That’s an honor that fits right in with her new album, “Cha Cha Palace,” out Friday, about reasserting her Latin culture, reinventing herself as an independent artist and conjuring memories of L.A. from the other side of the country.

At a table outside King Taco in Cypress Park, Garcia reminisced about her childhood here. (She’d come back to L.A. for a songwriters’ workshop to soundtrack the Starz show “Vida,” about a pair of sisters returning to their East L.A. neighborhood). Born to a Mexican/Salvadoran family in the San Gabriel Valley, Garcia’s upbringing had L.A.’s Latin culture as a default, with all the family, music, food and easy bilingualism that comes with it. She moved to the tiny town of Accomac, Va., as a teenager to follow her parents as her stepdad, a minister, took a position at a church there. She moved on her own to nearby Richmond a few years later.

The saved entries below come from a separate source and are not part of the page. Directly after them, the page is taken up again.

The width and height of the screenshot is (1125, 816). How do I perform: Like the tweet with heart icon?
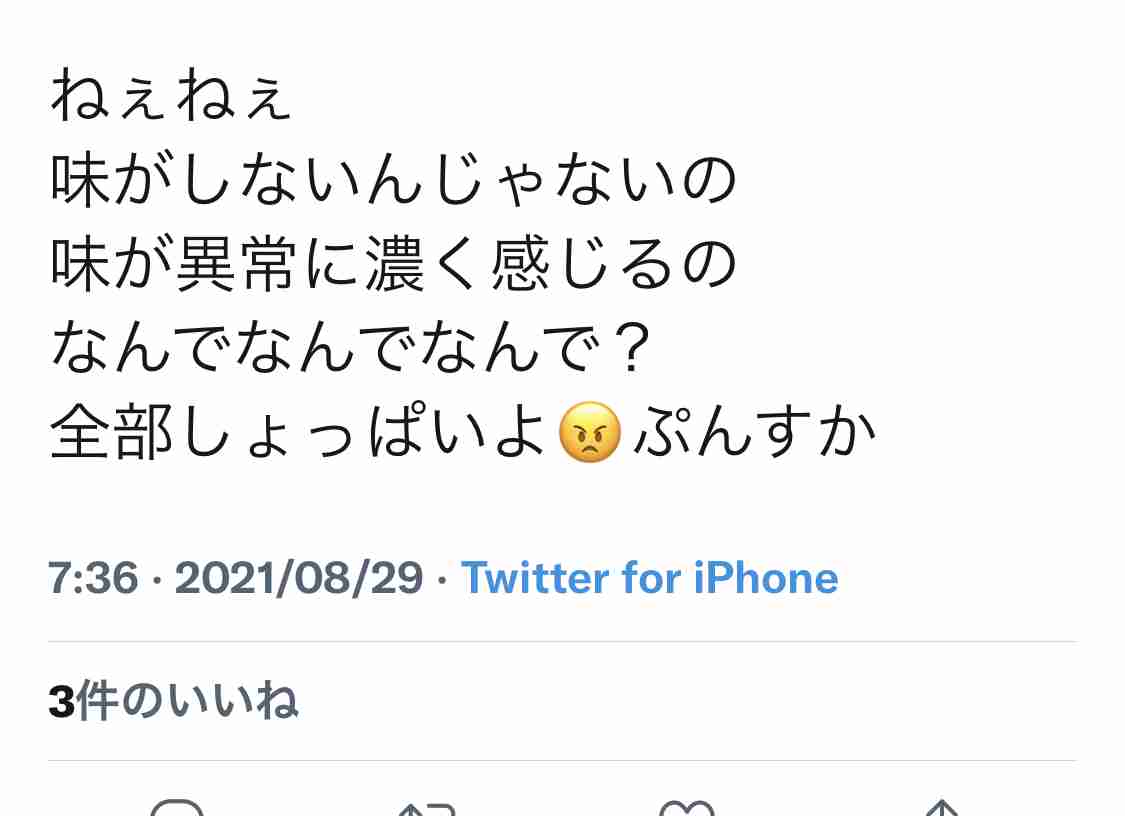(x=687, y=808)
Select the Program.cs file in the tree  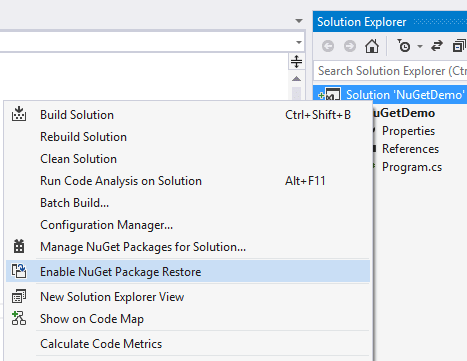[412, 167]

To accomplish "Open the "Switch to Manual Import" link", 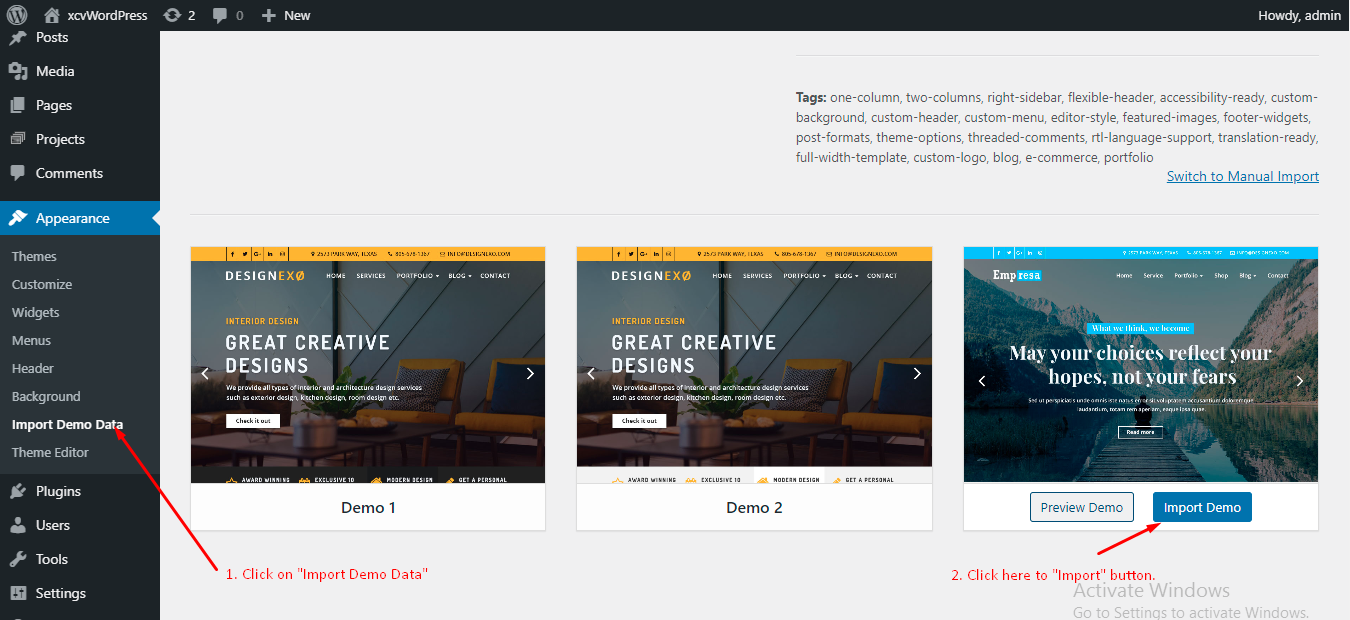I will (x=1243, y=176).
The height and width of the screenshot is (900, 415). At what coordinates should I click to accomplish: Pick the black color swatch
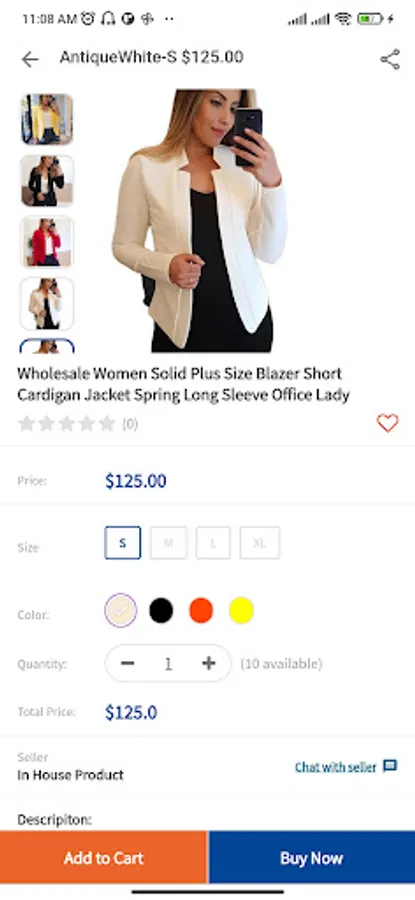click(x=161, y=610)
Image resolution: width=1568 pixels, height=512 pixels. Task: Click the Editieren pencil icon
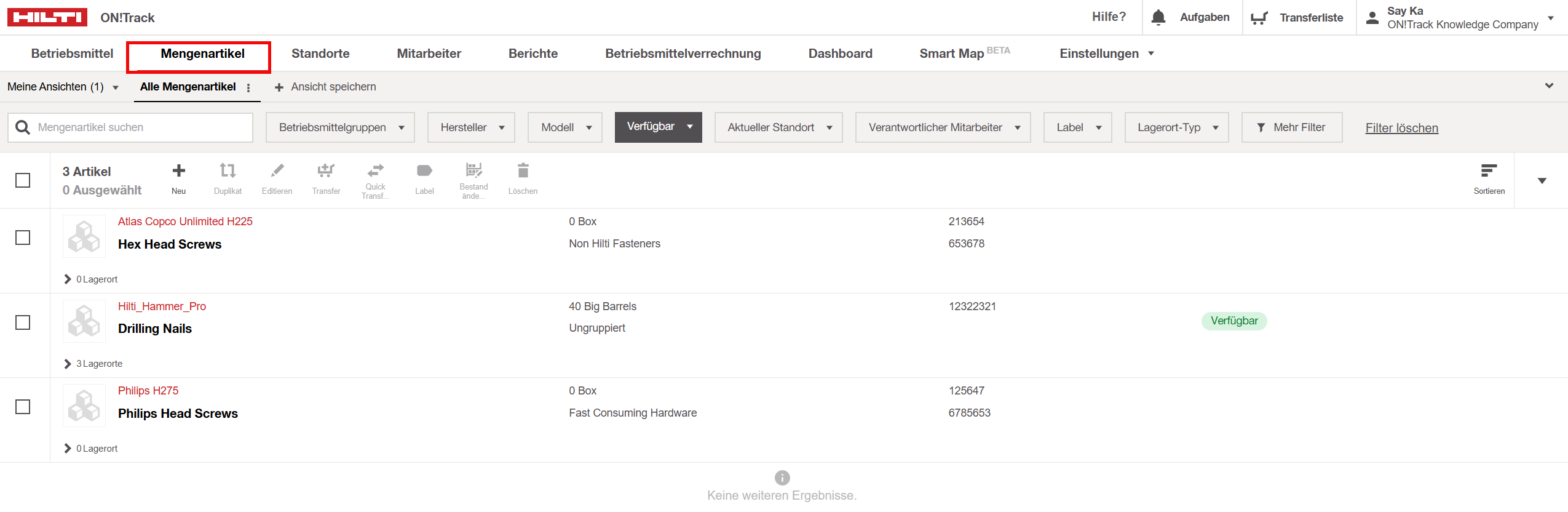pyautogui.click(x=277, y=171)
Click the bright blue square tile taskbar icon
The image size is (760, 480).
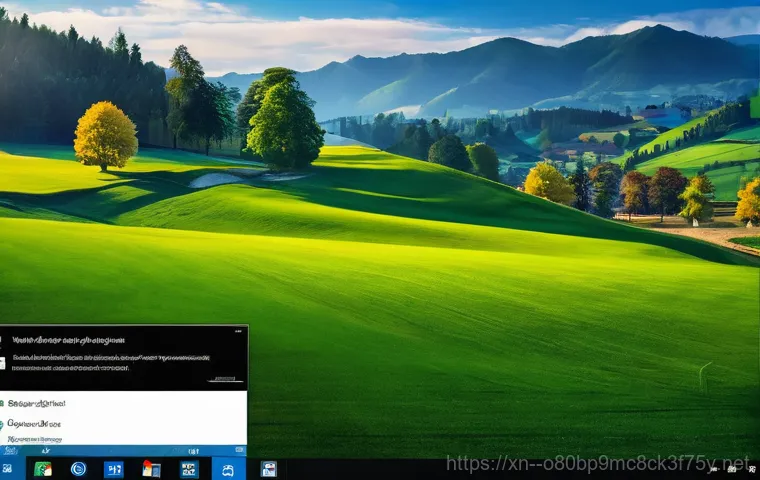tap(114, 468)
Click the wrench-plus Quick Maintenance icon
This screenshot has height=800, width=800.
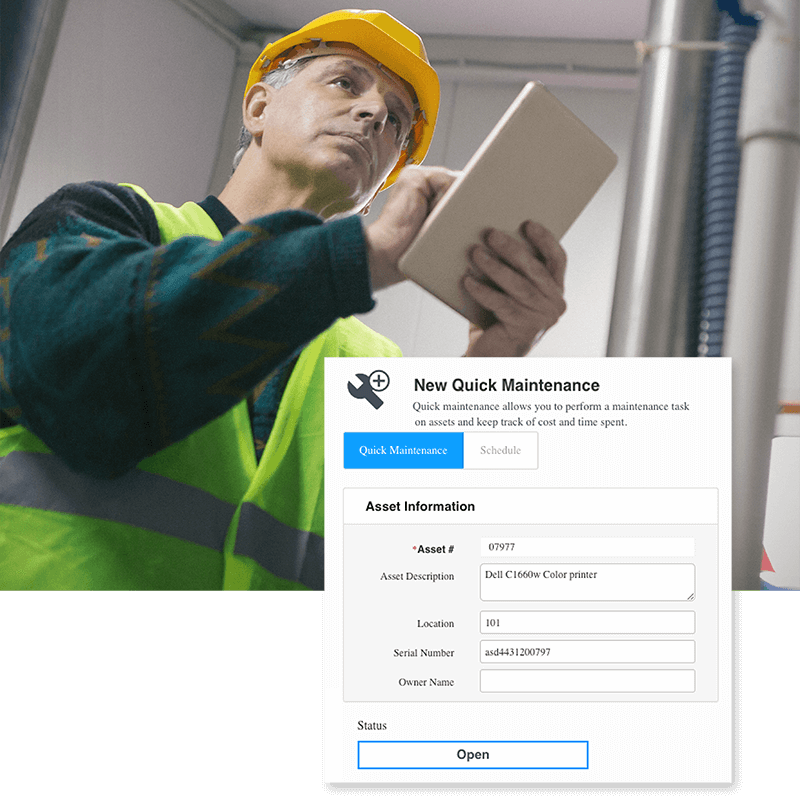point(367,386)
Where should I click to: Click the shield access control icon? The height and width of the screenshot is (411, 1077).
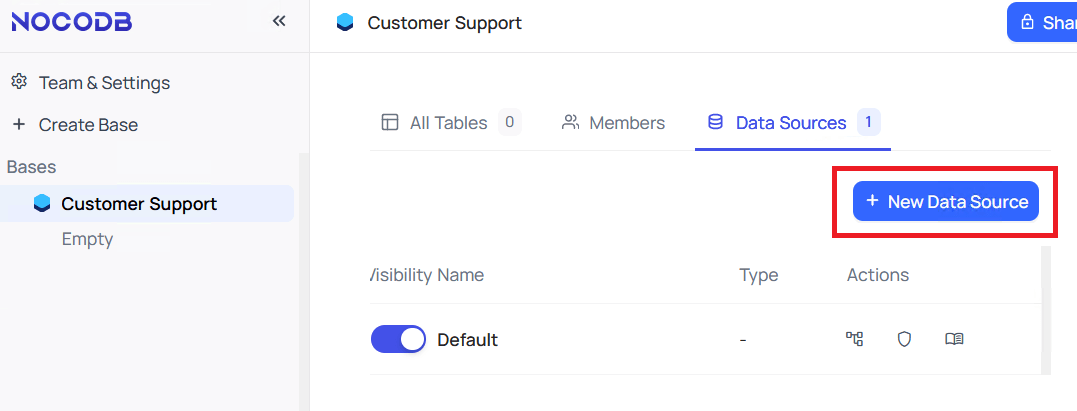(904, 339)

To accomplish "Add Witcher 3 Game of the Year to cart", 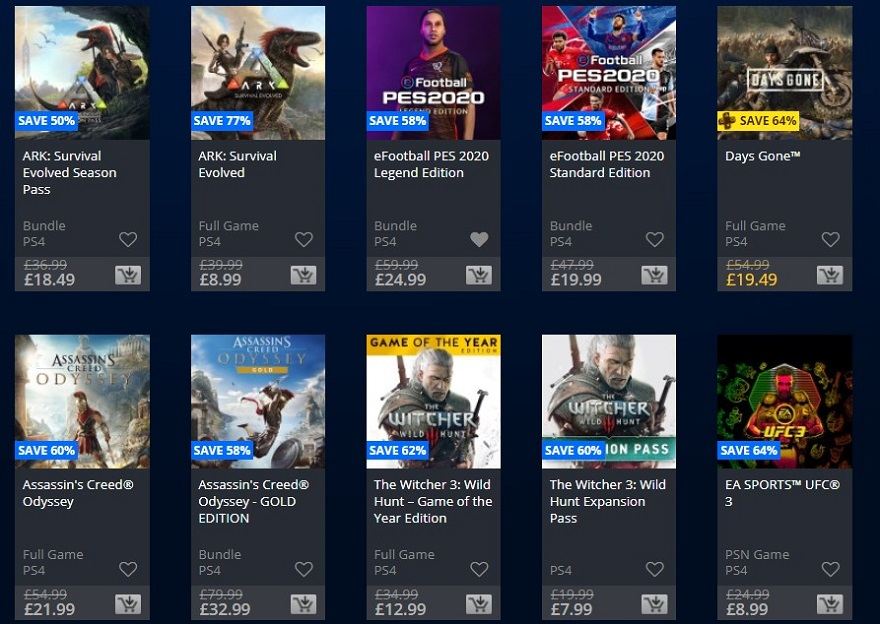I will point(479,604).
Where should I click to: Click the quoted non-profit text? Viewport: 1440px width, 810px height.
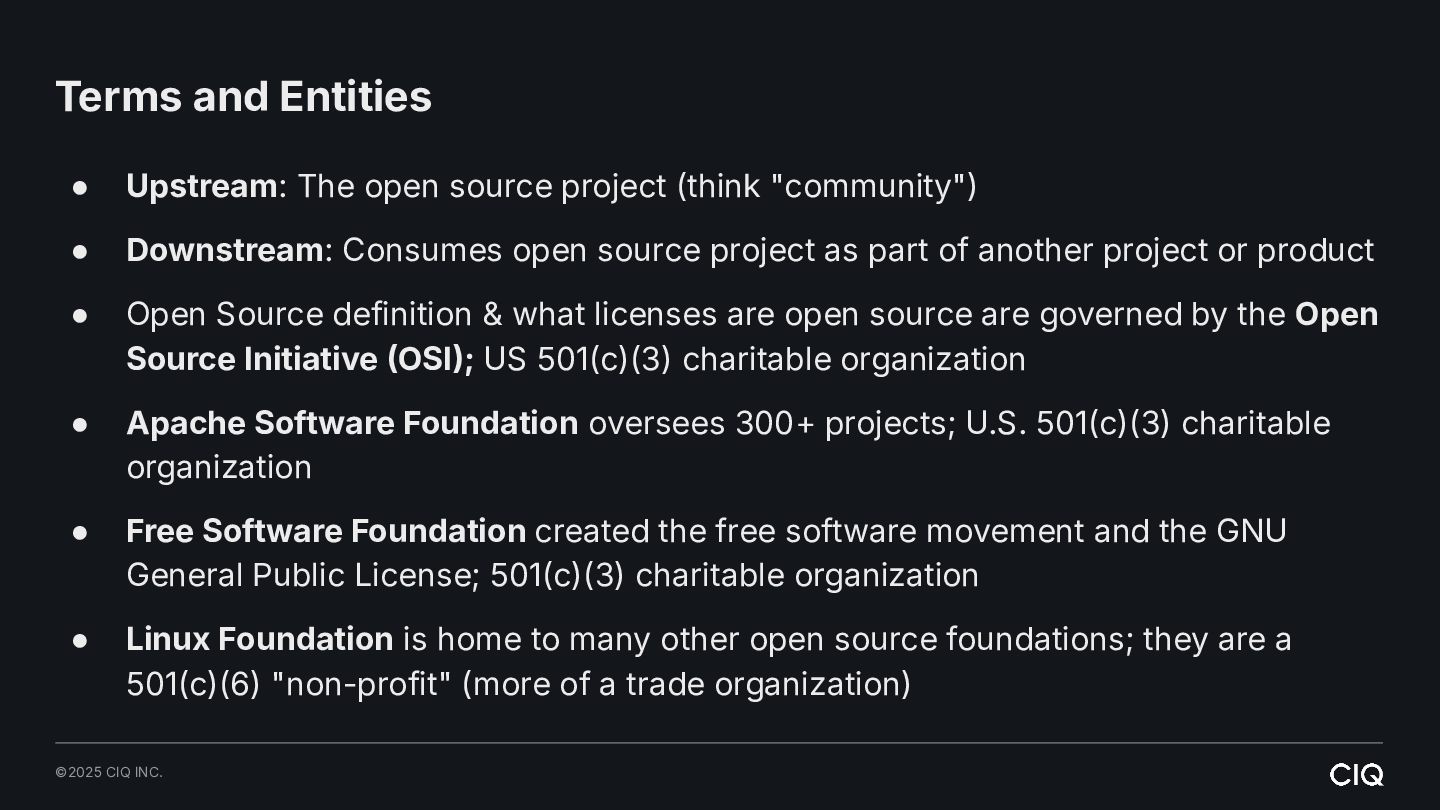pos(362,684)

The change was a shock, and while she found a new community of ambitious indie musicians in the heart of the old Confederacy, there were parts of herself that went unseen there.

“As I got older, I really felt the lack of cultural connection and even things like hearing Spanish every day. I got a job at a Cuban diner in Richmond ‘cause I was like, OK, I need something,” she joked. “I love Richmond and I love the community there. But I also just felt increasingly like, when I’m singing these songs, do people even get what I’m talking about? Do people even get me?

“That really made me want to lean more into my identity,” she added. “I shouldn’t feel like I have to conform just because people don’t always know what I’m talking about.”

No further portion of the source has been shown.